TASK INSTRUCTIONS = Nothing is to be left out; print all the entries exactly.

_ _ _ _

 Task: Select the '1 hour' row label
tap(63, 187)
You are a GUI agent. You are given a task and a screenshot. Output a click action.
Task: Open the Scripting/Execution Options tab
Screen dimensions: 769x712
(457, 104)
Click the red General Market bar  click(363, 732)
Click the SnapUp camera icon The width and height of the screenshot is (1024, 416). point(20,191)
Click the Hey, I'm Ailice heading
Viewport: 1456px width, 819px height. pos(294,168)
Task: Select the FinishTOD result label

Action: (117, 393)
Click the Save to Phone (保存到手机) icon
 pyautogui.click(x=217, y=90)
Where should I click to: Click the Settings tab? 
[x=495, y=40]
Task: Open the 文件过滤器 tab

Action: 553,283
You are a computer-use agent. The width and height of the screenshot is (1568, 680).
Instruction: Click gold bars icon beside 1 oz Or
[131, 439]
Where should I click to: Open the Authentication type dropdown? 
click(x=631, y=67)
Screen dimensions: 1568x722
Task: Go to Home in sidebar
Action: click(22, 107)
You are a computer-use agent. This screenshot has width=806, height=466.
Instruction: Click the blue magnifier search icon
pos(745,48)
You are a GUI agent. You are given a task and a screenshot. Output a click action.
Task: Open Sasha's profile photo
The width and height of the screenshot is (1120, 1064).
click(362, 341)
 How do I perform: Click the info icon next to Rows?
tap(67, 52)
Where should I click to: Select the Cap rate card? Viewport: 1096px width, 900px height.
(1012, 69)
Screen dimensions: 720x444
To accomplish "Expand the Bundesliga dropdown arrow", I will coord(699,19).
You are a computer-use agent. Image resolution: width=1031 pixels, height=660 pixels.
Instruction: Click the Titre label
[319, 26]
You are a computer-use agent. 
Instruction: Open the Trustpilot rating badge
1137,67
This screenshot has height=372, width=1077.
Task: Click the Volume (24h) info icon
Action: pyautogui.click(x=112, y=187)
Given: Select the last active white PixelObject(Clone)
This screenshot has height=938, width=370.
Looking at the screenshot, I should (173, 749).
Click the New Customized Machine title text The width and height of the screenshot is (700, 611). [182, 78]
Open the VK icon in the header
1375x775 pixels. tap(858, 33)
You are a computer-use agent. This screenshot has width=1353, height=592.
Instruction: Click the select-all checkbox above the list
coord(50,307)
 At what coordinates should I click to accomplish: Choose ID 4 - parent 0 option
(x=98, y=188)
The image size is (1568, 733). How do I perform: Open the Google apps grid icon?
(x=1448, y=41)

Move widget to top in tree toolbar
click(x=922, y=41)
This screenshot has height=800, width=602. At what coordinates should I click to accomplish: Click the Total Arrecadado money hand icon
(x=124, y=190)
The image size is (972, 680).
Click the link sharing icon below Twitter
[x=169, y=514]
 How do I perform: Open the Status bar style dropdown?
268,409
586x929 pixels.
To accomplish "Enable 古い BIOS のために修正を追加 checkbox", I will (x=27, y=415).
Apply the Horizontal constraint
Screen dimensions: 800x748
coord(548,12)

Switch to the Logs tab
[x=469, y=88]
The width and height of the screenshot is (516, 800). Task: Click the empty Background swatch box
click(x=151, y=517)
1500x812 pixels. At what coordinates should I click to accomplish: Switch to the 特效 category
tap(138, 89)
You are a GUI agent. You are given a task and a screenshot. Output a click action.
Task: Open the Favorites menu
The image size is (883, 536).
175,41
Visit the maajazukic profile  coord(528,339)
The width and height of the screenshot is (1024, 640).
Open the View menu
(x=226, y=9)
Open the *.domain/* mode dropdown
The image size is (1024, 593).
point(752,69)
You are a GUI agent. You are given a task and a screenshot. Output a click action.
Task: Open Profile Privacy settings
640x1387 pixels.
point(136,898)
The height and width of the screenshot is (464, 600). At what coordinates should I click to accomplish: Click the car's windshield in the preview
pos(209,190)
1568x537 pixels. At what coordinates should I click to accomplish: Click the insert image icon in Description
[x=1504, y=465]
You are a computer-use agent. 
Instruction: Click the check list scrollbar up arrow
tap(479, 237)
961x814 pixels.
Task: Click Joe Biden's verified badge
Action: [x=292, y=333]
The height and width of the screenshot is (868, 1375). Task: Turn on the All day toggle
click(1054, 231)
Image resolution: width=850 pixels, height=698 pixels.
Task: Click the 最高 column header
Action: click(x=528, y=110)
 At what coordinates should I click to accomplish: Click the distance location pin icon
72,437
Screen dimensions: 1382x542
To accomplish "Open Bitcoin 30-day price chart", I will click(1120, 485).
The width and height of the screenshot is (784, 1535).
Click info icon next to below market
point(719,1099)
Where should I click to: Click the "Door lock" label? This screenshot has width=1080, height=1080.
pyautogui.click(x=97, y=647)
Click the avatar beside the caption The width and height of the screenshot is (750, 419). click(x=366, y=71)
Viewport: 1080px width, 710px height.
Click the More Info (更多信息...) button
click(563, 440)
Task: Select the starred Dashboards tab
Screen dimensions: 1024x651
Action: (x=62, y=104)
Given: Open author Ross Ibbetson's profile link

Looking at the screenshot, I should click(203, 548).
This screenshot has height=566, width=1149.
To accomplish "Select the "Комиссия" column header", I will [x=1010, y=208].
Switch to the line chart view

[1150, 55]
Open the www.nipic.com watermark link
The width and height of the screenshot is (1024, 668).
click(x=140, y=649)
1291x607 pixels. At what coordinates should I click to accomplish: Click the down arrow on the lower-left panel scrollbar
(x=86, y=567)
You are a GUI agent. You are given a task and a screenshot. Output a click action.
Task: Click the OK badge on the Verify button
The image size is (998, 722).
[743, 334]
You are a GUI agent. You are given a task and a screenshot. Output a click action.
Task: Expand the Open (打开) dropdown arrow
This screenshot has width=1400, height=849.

_ _ _ _

RESPONSE TO THE EXERCISE =
 Task: Select the '1 hour' row label
tap(63, 187)
You are a GUI agent. You are given a task and a screenshot. Output a click action.
Task: Open the Scripting/Execution Options tab
Screen dimensions: 769x712
(457, 104)
Click the red General Market bar  click(363, 732)
Click the SnapUp camera icon The width and height of the screenshot is (1024, 416). point(20,191)
Click the Hey, I'm Ailice heading
Viewport: 1456px width, 819px height. pos(294,168)
Task: Select the FinishTOD result label

Action: (117, 393)
Click the Save to Phone (保存到手机) icon
 pyautogui.click(x=217, y=90)
Where should I click to: Click the Settings tab? 
[x=495, y=40]
Task: Open the 文件过滤器 tab

Action: 553,283
You are a computer-use agent. The width and height of the screenshot is (1568, 680).
Instruction: Click gold bars icon beside 1 oz Or
[131, 439]
Where should I click to: Open the Authentication type dropdown? 
click(x=631, y=67)
Screen dimensions: 1568x722
Task: Go to Home in sidebar
Action: click(22, 107)
You are a computer-use agent. This screenshot has width=806, height=466.
Instruction: Click the blue magnifier search icon
pos(745,48)
You are a GUI agent. You are given a task and a screenshot. Output a click action.
Task: Open Sasha's profile photo
The width and height of the screenshot is (1120, 1064).
click(362, 341)
 How do I perform: Click the info icon next to Rows?
tap(67, 52)
Where should I click to: Select the Cap rate card? Viewport: 1096px width, 900px height.
(1012, 69)
Screen dimensions: 720x444
To accomplish "Expand the Bundesliga dropdown arrow", I will coord(699,19).
You are a computer-use agent. Image resolution: width=1031 pixels, height=660 pixels.
Instruction: Click the Titre label
[319, 26]
You are a computer-use agent. 
Instruction: Open the Trustpilot rating badge
1137,67
This screenshot has height=372, width=1077.
Task: Click the Volume (24h) info icon
Action: pyautogui.click(x=112, y=187)
Given: Select the last active white PixelObject(Clone)
This screenshot has height=938, width=370.
Looking at the screenshot, I should (173, 749).
Click the New Customized Machine title text The width and height of the screenshot is (700, 611). [182, 78]
Open the VK icon in the header
1375x775 pixels. tap(858, 33)
You are a computer-use agent. This screenshot has width=1353, height=592.
Instruction: Click the select-all checkbox above the list
coord(50,307)
 At what coordinates should I click to accomplish: Choose ID 4 - parent 0 option
(x=98, y=188)
The image size is (1568, 733). How do I perform: Open the Google apps grid icon?
(x=1448, y=41)

Move widget to top in tree toolbar
click(x=922, y=41)
This screenshot has height=800, width=602. At what coordinates should I click to accomplish: Click the Total Arrecadado money hand icon
(x=124, y=190)
The image size is (972, 680).
Click the link sharing icon below Twitter
[x=169, y=514]
 How do I perform: Open the Status bar style dropdown?
268,409
586x929 pixels.
To accomplish "Enable 古い BIOS のために修正を追加 checkbox", I will (x=27, y=415).
Apply the Horizontal constraint
Screen dimensions: 800x748
coord(548,12)

Switch to the Logs tab
[x=469, y=88]
The width and height of the screenshot is (516, 800). Task: Click the empty Background swatch box
click(x=151, y=517)
1500x812 pixels. At what coordinates should I click to accomplish: Switch to the 特效 category
tap(138, 89)
You are a GUI agent. You are given a task and a screenshot. Output a click action.
Task: Open the Favorites menu
The image size is (883, 536).
175,41
Visit the maajazukic profile  coord(528,339)
The width and height of the screenshot is (1024, 640).
Open the View menu
(x=226, y=9)
Open the *.domain/* mode dropdown
The image size is (1024, 593).
point(752,69)
You are a GUI agent. You are given a task and a screenshot. Output a click action.
Task: Open Profile Privacy settings
640x1387 pixels.
point(136,898)
The height and width of the screenshot is (464, 600). At what coordinates should I click to accomplish: Click the car's windshield in the preview
pos(209,190)
1568x537 pixels. At what coordinates should I click to accomplish: Click the insert image icon in Description
[x=1504, y=465]
You are a computer-use agent. 
Instruction: Click the check list scrollbar up arrow
tap(479, 237)
961x814 pixels.
Task: Click Joe Biden's verified badge
Action: [x=292, y=333]
The height and width of the screenshot is (868, 1375). Task: Turn on the All day toggle
click(1054, 231)
Image resolution: width=850 pixels, height=698 pixels.
Task: Click the 最高 column header
Action: click(x=528, y=110)
 At what coordinates should I click to accomplish: Click the distance location pin icon
72,437
Screen dimensions: 1382x542
To accomplish "Open Bitcoin 30-day price chart", I will click(1120, 485).
The width and height of the screenshot is (784, 1535).
Click info icon next to below market
point(719,1099)
Where should I click to: Click the "Door lock" label? This screenshot has width=1080, height=1080.
pyautogui.click(x=97, y=647)
Click the avatar beside the caption The width and height of the screenshot is (750, 419). click(x=366, y=71)
Viewport: 1080px width, 710px height.
Click the More Info (更多信息...) button
click(563, 440)
Task: Select the starred Dashboards tab
Screen dimensions: 1024x651
Action: (x=62, y=104)
Given: Open author Ross Ibbetson's profile link

Looking at the screenshot, I should click(203, 548).
This screenshot has height=566, width=1149.
To accomplish "Select the "Комиссия" column header", I will [x=1010, y=208].
Switch to the line chart view

[1150, 55]
Open the www.nipic.com watermark link
The width and height of the screenshot is (1024, 668).
click(x=140, y=649)
1291x607 pixels. At what coordinates should I click to accomplish: Click the down arrow on the lower-left panel scrollbar
(x=86, y=567)
You are a GUI agent. You are given a task and a screenshot. Output a click action.
Task: Click the OK badge on the Verify button
The image size is (998, 722).
[743, 334]
You are a GUI agent. You are given a task and a screenshot. Output a click action.
Task: Expand the Open (打开) dropdown arrow
This screenshot has width=1400, height=849.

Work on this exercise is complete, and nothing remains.